Least privilege: Ensure the minimal set of permissions required for a task is granted to users and processes.
Defense in depth: Implement multiple layers of security so that if one layer fails, others still protect the system.
Fail securely: Ensure that the system fails safely, without revealing sensitive information or increasing risk exposure.
Avoid security by obscurity: Rely on proven security practices rather than assuming that keeping implementation details secret will ensure security.
5. What is HTTPS, and why is it important?
Answer: HTTPS (Hypertext Transfer Protocol Secure) is the secure version of HTTP. It uses SSL/TLS encryption to secure communication between a client and a server, protecting against eavesdropping, man-in-the-middle (MITM) attacks, and data tampering.
Importance:
Ensures data confidentiality, integrity, and authenticity.
Encrypts sensitive data such as passwords and personal information during transmission.
Improves SEO rankings and user trust, as browsers mark non-HTTPS sites as "Not Secure."
6. Explain what OAuth is and how it works.
Answer: OAuth is an open standard for access delegation, commonly used as a way to grant websites or applications access to users' information on other platforms without exposing passwords.
How it works:
The user is redirected to an authorization server (e.g., Google, Facebook) to grant permission.
After the user approves the request, the authorization server provides an access token to the requesting application.
The application uses this access token to access the user’s data from the resource server, without needing the user’s credentials.
7. What are the differences between symmetric and asymmetric encryption?
Answer:
Symmetric encryption: Uses the same key for both encryption and decryption. It is faster but requires secure key exchange (e.g., AES).
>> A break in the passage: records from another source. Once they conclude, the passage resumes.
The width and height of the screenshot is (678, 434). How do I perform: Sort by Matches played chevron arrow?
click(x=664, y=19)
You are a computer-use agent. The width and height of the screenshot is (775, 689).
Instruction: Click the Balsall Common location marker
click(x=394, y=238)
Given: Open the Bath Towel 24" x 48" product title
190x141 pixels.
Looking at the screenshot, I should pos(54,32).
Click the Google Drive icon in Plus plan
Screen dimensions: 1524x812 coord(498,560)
Asymmetric encryption: Uses a pair of keys (public and private) where one key encrypts, and the other decrypts (e.g., RSA). It is slower but doesn’t require both parties to share a secret key.
8. How do you secure sensitive data stored in a database?
Answer:
Use encryption to protect sensitive data at rest (e.g., AES for encrypting database fields).
Ensure proper access control and least privilege for database accounts.
Use hashing (e.g., bcrypt or Argon2) for storing passwords.
Use database audit logs to track access and modifications to sensitive data.
Regularly patch and update database software to address security vulnerabilities.
9. What is the principle of least privilege and why is it important?
Answer: The principle of least privilege dictates that users and systems should only have the minimum level of access required to perform their functions. It limits potential damage in case of an account compromise.
Importance:
Reduces the attack surface.
Minimizes the impact of compromised credentials or exploited vulnerabilities.
Helps enforce compartmentalization and restricts lateral movement in case of an attack.
10. How do you handle secure file uploads in a web application?
Answer:
Validate file type: Restrict uploads to only allowed file types (e.g., using MIME type and file extension validation).
Limit file size: Set maximum size limits for uploaded files.
Scan for malware: Run uploaded files through virus and malware scanners.
Store files securely: Store uploaded files outside of the webroot to prevent direct access via URL.
Sanitize filenames: Avoid using user-supplied file names directly to prevent path traversal attacks. Generate safe, unique filenames.